Iran and Israel have more in common than you might think. Enter the world's saltiest bodies of water -- this one is on Qeshm Island.
Qeshm lays 75 miles along Iran's southern coast at the mouth of the Straight of Hormuz. Every day, more than 15 million barrels of oil are squeezed through the tightly regulated waters. For many tourists, especially Americans, the beauty of Shiraz and the history of Persepolis are all but off limits -- "One percent chance," the man at the embassy told me on getting approved by the Ministry of the Interior. He was laughing. But for all the mainland's regulations, this Iranian island has a different policy: visitors welcome.
A thirty-four minute hop from Dubai in a Yakolev Yak-42 and you'll be there, landing over the shocking desert moonscape: sharp-sided mesas snapped like Lego pieces onto completely flat ground, fire burning over the oil refineries.
That is, of course, if you can get on the plane.

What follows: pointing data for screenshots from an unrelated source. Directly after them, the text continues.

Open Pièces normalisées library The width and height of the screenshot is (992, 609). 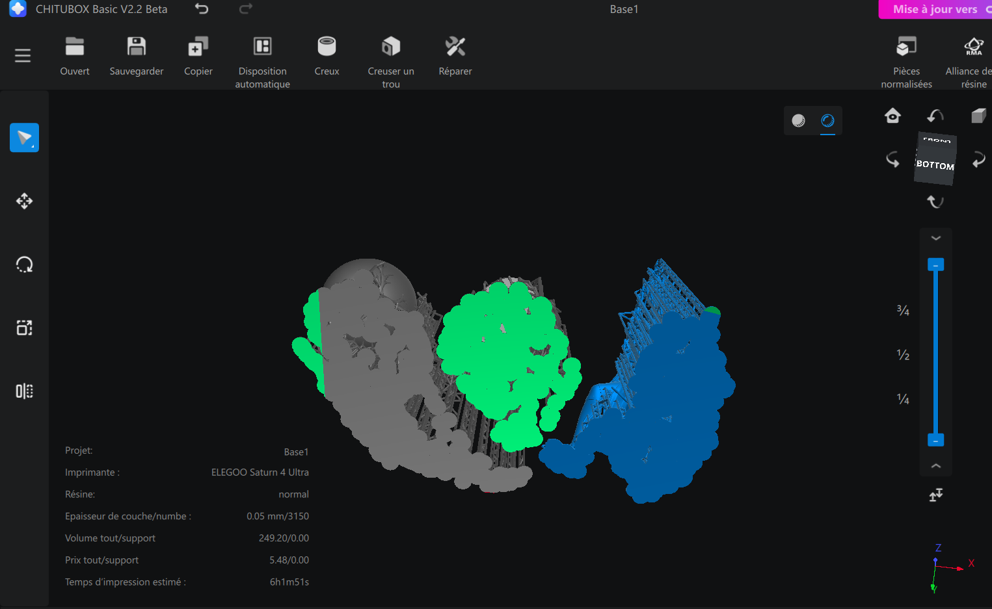(x=906, y=47)
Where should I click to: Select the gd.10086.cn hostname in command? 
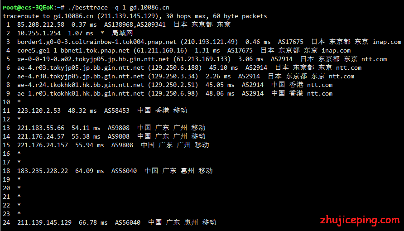[x=149, y=7]
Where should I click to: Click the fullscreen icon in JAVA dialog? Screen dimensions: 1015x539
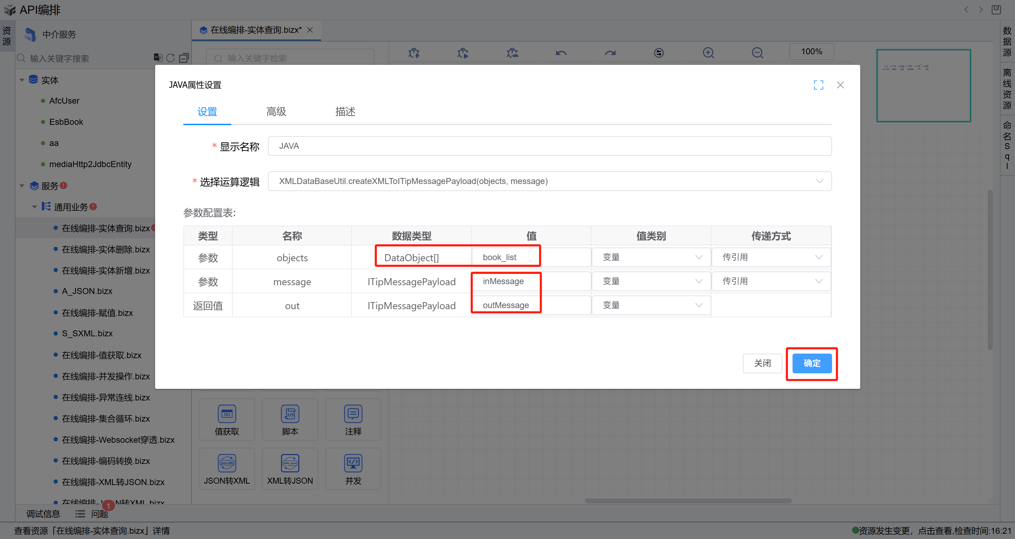pos(818,85)

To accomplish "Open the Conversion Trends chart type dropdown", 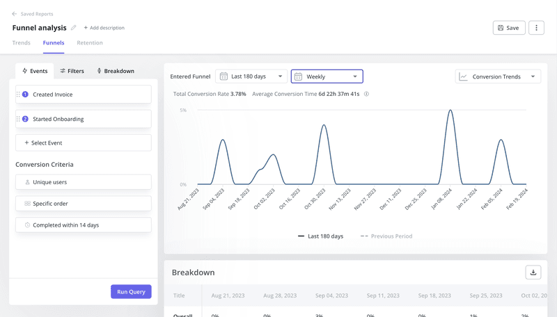I will (x=498, y=76).
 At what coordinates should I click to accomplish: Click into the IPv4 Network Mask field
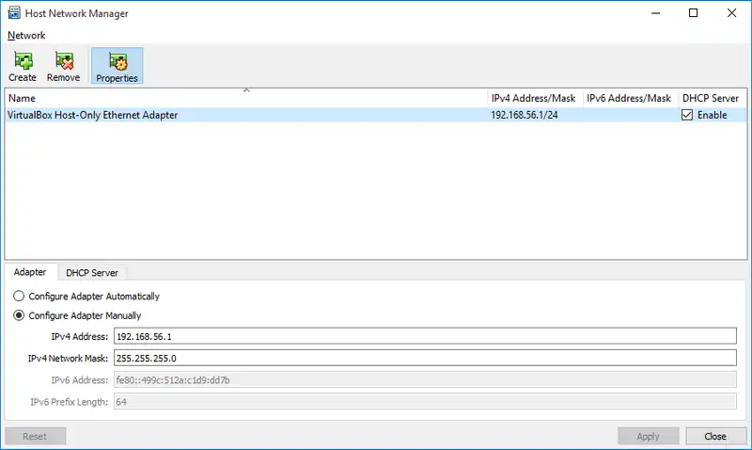pyautogui.click(x=423, y=358)
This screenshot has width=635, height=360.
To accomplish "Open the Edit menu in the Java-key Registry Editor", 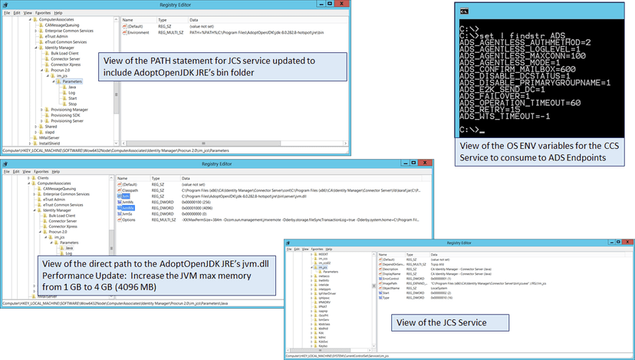I will (x=16, y=171).

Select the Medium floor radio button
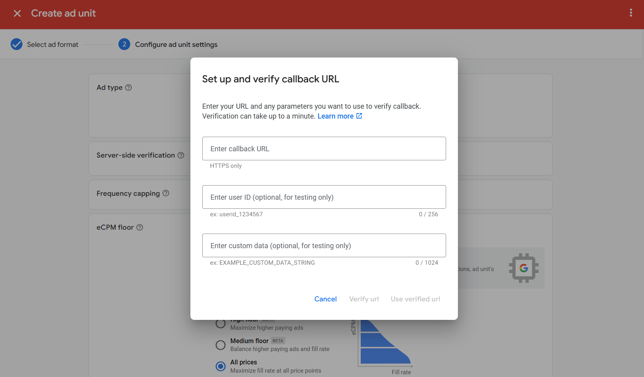tap(221, 345)
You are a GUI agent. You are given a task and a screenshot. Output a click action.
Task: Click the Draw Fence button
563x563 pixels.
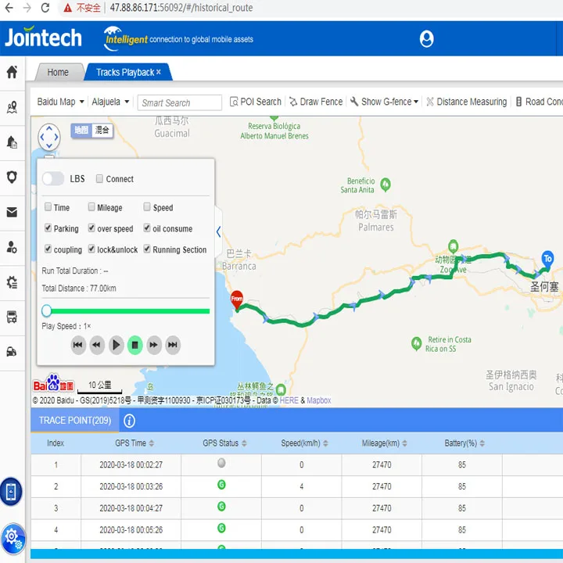315,102
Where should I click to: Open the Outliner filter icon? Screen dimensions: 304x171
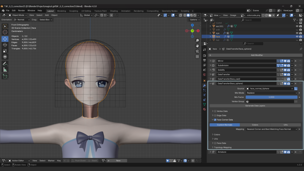(x=295, y=20)
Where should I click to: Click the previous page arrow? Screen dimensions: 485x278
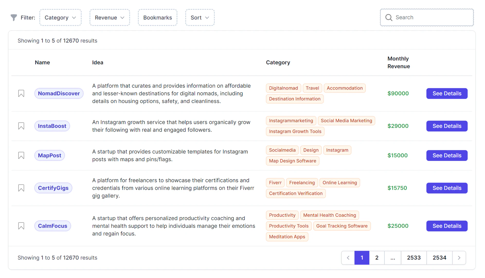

In Dayrestan Airport, Americans are fingerprinted with office supply stamp pads and offered sugar cubes to help scrub up while other foreigners file immediately to the one van to the one hotel offered us. Visitors of all nationalities but Israel are approved on arrival; many Iranians stop over from Dubai on a more economical route to major cities, but the rest are neither tourists nor businessfolk -- aside from us two Jewish sightseers (to Immigration, say Christian), the rest of the van carried disappointed-looking men and women from Central and South Asia to the purgatory of the Hotel Diplomat. With no interest in tourism, waiting only for visas to come through so they could return to Dubai, mosts guests of Qeshm (sometimes Geshm, or Qushm) couldn't care less about the scenery.
For $15 an hour, any taxi driver will take you the length of the island and back (about an hour and a half between the furthest points). Whether you're stuck or just visiting or visiting and stuck -- return flights are often delayed by twelve hours or a day -- there are at least two full days worth of informed wandering. The otherworldly caves and mangroves and beaches of Qeshm are exceptional and untrodden, and without parallel on the more visitable coasts of the Persian Gulf.
Our driver balked when the paved road turned to dirt, making a machine gun sign with his hands and charading I don't think you are supposed to go here with worried eyebrows. We had heard half-formed rumors about gunfire in the empty areas towards the south, potentially the army (or someone's army) in training, but we coaxed him onwards and never had to duck and cover. We never saw anything remotely unsafe.
The standalone wonder of the island is here, on a rocky red hillside partway along this dusty road from Dustku to Salkh. Situated on the southwestern perimeter of the island, the hillside is home to two hollows -- these are the Ghar Namak, the Salt Caves most locals know but have never visited. The larger is a cavern about twenty feet high with walls marbled in red and brown swaths and heaping piles of salt crystals on the ground. The ceiling tapers back into the depths and looks like the inside of an icebox, dripping with pure white salt stalactites.
Across the salt flats, clear water disappears into a smaller cave like the pool at Wilt Chamberlain's house. Our taxi driver was mystified as we shucked our shoes and ducked inside. Here is Iran's Dead Sea, nearly as saline as possible with all sides soaking in salt and red earth, begging tourists to come and float.
The water is about a foot deep and the cave is only waist-high, but sliding face up like a mechanic on a creeper, the curious can slip dozens of feet inside using the hanging crystals as handholds. Like the Dead Sea, (pending an analysis of the chemical make up of these salts) there are likely benefits to the skin and muscles from just a few short dips. The driver peeked in inquisitively. It is clean and cool inside with a smell of ocean and kosher pickles.
There was a man napping in a one-room house at the intersection of the main road and the short driveway up to the caves. A fishing boat idled near a perfect beach with a dead battery. But apart from our taxi blasting Persian rap at the cliffs, the bottom half of Geshm was quiet, gorgeous, just waiting to be explored.